#### GOAL
Can you write out the lines as a numbered list, starting with the line containing "You are a computer-use agent. This" and going on through the end of the rows below, skipping blank lines and leaving the pictures out?

#### DATA SHOWN
==================================================

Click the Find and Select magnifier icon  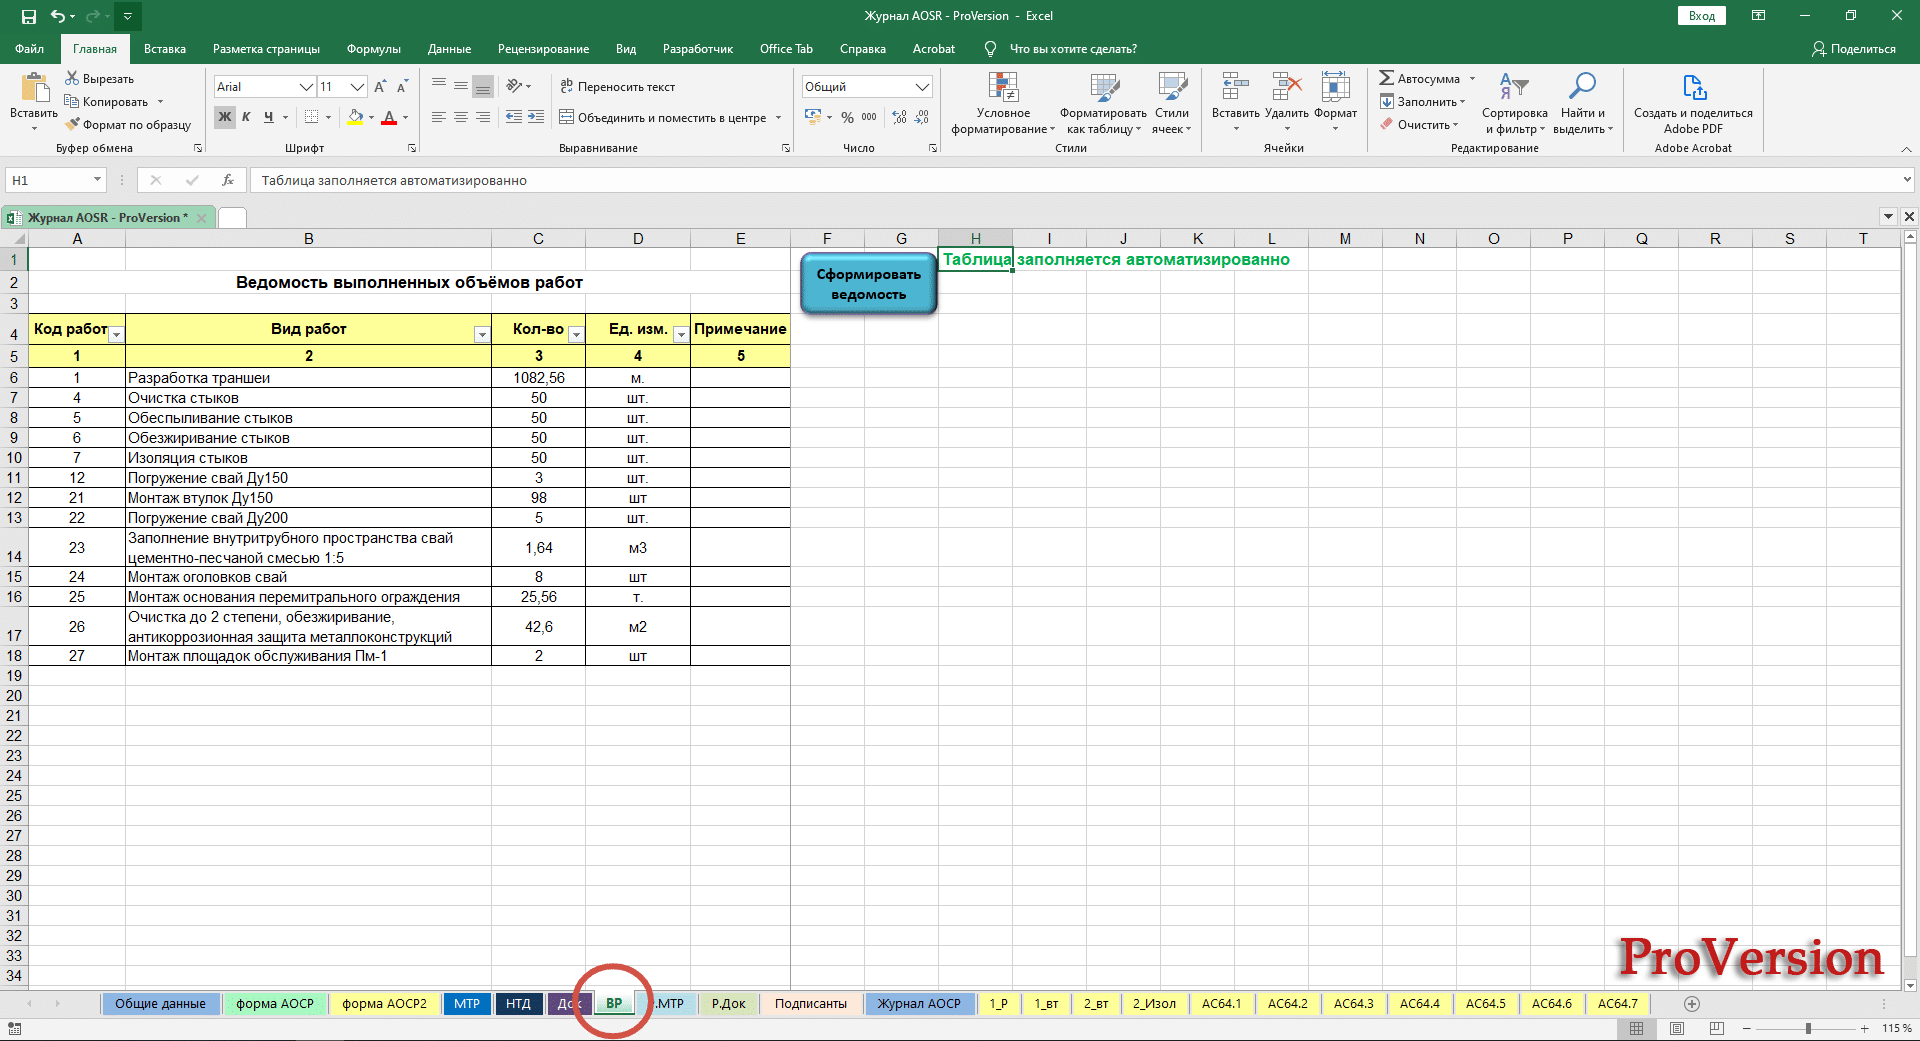(x=1582, y=87)
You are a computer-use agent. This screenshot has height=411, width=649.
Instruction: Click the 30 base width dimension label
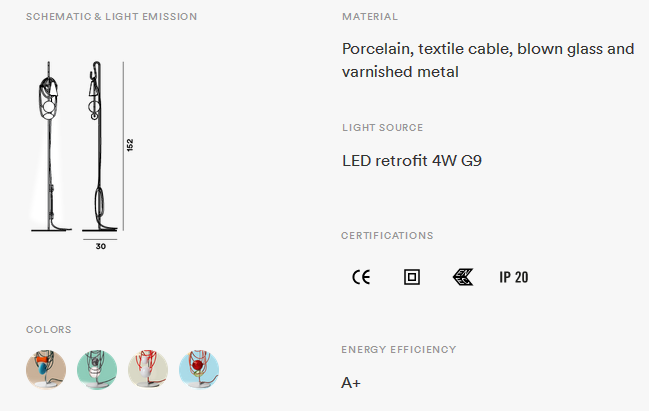click(x=101, y=246)
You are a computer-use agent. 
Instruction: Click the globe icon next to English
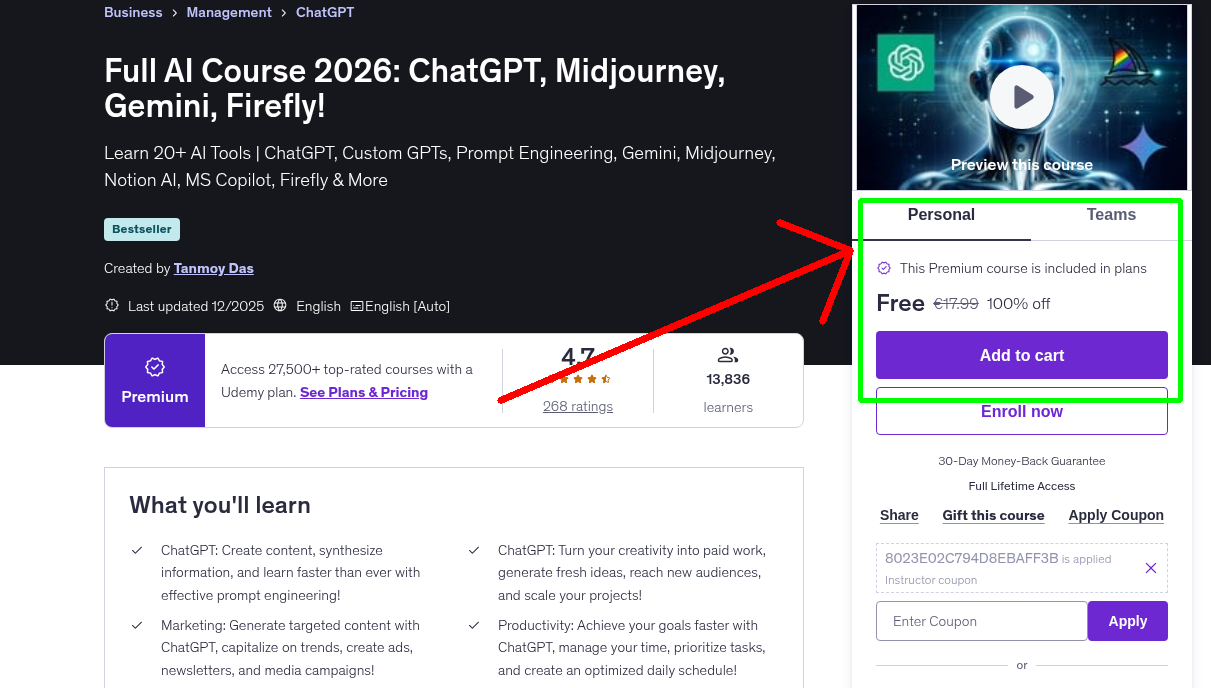point(280,306)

==================================================

#### REPLY
1. You are a computer-use agent. This screenshot has height=411, width=649.
2. Instruction: Click the 30 base width dimension label
3. click(x=101, y=246)
4. You are a computer-use agent. 
5. Instruction: Click the globe icon next to English
6. point(280,306)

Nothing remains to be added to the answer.